拠点ができたら、教育のあり方も変わってきますか。

病院の中で何科が診るべきか、よく分からない人を診る診療科や病院総合医は今後、とても必要になってきます。東北大学にはそうした病院総合医を目指したい人は多いかもしれませんが、家庭医療をしたい人はそれほどいません。アンケートをとると、入学時には家庭医療をしたいという学生は20%以上いるのですが、それはテレビドラマの「Dr.コトー診療所」などを見て、無医村での診療に憧れた素人だからなんじゃないかと思っています(笑)。東北大学には知的好奇心が強い学生が多く、幅広く患者さんと接して、色々な悩みを聞いたり、お世話をしたいというよりは、特定のフィールドを深掘りして勉強したい、研究したい、診療したいという人の方が多く、そのジレンマはあります。そういう大学ですから、「家庭医療万歳!」という方向にはなかなか持っていけないし、持っていくべきでもないんですよね。
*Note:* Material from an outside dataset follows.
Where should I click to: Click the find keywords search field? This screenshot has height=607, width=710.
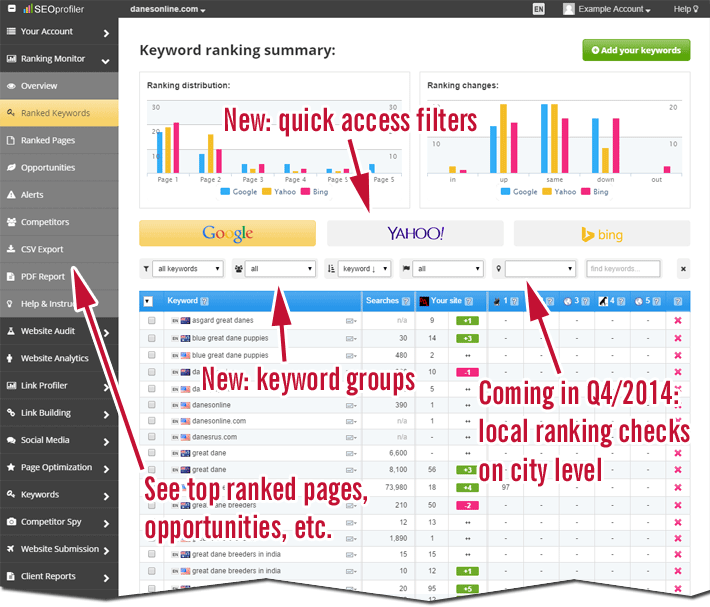[623, 269]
ただ、医学教育のガイドラインのモデルコアカリキュラムとして、総合的に診られる医師を育てなさいということになっていますし、私どもの教室を回ってきた学生に「教育する」というよりも、まずは「これからは超高齢社会になるので、専門馬鹿になっては駄目で、総合的に診る素養はいるよ」という話をしています。

やはり病院総合医は必要なのですね。

病院総合医は今後ますます求められる存在になります。その理由は高齢化が進み、高齢者が増えるわけですが、高齢者の中に病気が1つしかないという人はほとんどいないからです。複数の疾患を抱えながら、一番のメインの疾患に対して診療されるということです。例えば、外科で言うと、食道がんの手術をする際に食道がんしかないという患者さんは少なく、高血圧や糖尿病もあったりします。そのため「糖尿病は知らないよ」ということではなく、ある程度は知識があって、ファーストタッチの診療ができる医師が必要です。病院総合医にならなくても、「俺は食道外科だから、ほかのことは一切やらない」ではなくて、「糖尿病の患者さんにはこうしましょう」というようなことを糖尿病の専門医に相談できたり、自分の専門外の分野でもある程度戦える医師が求められます。学生には「ざっくり言うと『全科当直できます』と言える医師が求められる」と教えています。ある病院でポストが一つしかない場合、「眼科医だから、全科当直はしません」という医師と「眼科医ですが、全科当直もできますよ」という医師のどちらが採用されるでしょうか。医師という職業のあり方を考えた場合はそういうプライマリ・ケアの素養は不可欠でしょう。